To do:
Among the entries below, only the lines starting at the one with "How do I perform: Expand" and ending at the one with "Task: Click the red", both included, are to be printed exactly.

Source data:
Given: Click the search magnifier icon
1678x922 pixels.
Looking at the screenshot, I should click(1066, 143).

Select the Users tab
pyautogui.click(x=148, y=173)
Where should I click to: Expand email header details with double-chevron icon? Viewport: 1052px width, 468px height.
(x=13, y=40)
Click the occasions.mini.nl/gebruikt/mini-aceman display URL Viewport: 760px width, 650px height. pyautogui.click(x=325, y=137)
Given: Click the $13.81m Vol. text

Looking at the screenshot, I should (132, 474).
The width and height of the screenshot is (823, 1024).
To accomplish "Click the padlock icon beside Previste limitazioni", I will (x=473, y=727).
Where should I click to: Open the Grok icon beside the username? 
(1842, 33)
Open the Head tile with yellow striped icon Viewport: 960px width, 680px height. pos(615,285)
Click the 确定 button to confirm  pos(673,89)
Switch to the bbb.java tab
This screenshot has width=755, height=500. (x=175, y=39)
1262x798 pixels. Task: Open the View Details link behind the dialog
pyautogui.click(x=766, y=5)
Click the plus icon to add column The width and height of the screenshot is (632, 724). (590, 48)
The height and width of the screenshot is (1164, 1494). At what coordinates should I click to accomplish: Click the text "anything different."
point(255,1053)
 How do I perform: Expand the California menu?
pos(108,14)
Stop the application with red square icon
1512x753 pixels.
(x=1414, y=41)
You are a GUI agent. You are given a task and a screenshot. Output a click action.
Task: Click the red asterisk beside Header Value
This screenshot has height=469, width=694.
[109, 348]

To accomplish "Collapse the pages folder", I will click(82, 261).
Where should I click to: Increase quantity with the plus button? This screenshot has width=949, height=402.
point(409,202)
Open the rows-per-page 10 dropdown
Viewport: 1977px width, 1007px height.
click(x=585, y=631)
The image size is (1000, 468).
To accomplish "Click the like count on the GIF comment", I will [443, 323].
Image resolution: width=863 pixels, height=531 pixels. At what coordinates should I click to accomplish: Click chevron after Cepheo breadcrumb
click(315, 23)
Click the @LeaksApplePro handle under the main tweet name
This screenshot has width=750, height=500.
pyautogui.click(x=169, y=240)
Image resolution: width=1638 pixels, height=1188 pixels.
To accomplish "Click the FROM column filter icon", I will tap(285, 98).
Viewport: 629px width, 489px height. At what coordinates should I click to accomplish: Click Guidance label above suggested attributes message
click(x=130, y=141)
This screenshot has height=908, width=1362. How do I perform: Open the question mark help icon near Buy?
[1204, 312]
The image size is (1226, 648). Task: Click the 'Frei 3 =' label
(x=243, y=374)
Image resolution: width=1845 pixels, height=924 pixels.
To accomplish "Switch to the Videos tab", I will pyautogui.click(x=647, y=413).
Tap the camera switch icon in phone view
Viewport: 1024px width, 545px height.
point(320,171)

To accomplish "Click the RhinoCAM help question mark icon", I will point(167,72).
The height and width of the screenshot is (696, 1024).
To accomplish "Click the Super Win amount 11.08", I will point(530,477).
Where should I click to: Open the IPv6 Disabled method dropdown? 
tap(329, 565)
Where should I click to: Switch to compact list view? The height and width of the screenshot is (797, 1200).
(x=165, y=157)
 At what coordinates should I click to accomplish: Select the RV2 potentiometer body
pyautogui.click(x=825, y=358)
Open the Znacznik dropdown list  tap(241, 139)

Solution to this task:
 How do I perform: Expand the California menu?
pos(108,14)
Stop the application with red square icon
1512x753 pixels.
(x=1414, y=41)
You are a GUI agent. You are given a task and a screenshot. Output a click action.
Task: Click the red asterisk beside Header Value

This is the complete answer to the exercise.